◆ **What needs to be done**:
Each line below must be transcribed with no word changed.

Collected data

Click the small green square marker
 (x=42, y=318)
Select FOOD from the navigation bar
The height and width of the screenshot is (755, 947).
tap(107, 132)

◆ **Result of the exercise**:
Click the small green square marker
 (x=42, y=318)
Select FOOD from the navigation bar
The height and width of the screenshot is (755, 947).
tap(107, 132)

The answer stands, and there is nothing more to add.